→ Exercise: Of the lines below, reproduce exactly those from the line containing "Image resolution: width=1026" to the end, including both the first and the last.

→ Listed entries:

_ _ _ _ _

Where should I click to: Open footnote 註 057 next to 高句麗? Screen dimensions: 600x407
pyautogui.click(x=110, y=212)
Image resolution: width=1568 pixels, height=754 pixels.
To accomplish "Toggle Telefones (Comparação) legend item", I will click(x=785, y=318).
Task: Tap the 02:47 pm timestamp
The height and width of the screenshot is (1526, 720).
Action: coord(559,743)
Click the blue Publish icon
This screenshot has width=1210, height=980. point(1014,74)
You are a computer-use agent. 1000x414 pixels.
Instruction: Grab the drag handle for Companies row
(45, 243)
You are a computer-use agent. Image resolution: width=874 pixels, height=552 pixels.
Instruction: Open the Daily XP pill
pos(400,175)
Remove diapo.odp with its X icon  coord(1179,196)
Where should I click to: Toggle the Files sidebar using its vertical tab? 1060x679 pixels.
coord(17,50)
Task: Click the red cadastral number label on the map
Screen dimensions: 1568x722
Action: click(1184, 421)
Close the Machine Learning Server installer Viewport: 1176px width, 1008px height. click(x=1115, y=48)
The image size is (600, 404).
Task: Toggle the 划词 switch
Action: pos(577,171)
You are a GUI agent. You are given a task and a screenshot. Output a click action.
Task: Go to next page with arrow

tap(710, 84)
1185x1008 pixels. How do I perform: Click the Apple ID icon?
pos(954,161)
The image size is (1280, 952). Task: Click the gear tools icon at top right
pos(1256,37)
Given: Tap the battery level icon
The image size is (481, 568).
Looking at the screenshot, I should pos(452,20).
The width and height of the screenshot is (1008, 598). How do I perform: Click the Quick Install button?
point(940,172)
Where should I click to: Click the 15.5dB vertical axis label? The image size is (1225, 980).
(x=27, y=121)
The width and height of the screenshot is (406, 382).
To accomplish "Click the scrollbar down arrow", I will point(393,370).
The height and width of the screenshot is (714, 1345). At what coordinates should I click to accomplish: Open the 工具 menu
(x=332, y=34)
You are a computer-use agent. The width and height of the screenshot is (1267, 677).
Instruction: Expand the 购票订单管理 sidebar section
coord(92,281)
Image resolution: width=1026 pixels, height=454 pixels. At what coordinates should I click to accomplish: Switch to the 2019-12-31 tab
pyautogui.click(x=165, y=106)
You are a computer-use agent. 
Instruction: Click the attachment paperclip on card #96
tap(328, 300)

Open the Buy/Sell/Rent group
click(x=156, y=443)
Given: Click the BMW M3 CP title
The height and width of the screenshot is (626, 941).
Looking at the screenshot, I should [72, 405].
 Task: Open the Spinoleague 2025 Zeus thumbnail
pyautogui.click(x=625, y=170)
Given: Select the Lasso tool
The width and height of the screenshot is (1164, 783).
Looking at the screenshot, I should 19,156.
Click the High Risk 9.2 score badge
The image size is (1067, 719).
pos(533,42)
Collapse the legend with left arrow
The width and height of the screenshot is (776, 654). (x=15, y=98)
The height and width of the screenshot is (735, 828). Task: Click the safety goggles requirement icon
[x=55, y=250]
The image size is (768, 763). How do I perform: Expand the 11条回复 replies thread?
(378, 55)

_ _ _ _ _

→ Answer area:
Image resolution: width=1026 pixels, height=454 pixels. At what coordinates should I click to accomplish: Switch to the 2019-12-31 tab
pyautogui.click(x=165, y=106)
You are a computer-use agent. 
Instruction: Click the attachment paperclip on card #96
tap(328, 300)

Open the Buy/Sell/Rent group
click(x=156, y=443)
Given: Click the BMW M3 CP title
The height and width of the screenshot is (626, 941).
Looking at the screenshot, I should [72, 405].
 Task: Open the Spinoleague 2025 Zeus thumbnail
pyautogui.click(x=625, y=170)
Given: Select the Lasso tool
The width and height of the screenshot is (1164, 783).
Looking at the screenshot, I should 19,156.
Click the High Risk 9.2 score badge
The image size is (1067, 719).
pos(533,42)
Collapse the legend with left arrow
The width and height of the screenshot is (776, 654). (x=15, y=98)
The height and width of the screenshot is (735, 828). Task: Click the safety goggles requirement icon
[x=55, y=250]
The image size is (768, 763). How do I perform: Expand the 11条回复 replies thread?
(378, 55)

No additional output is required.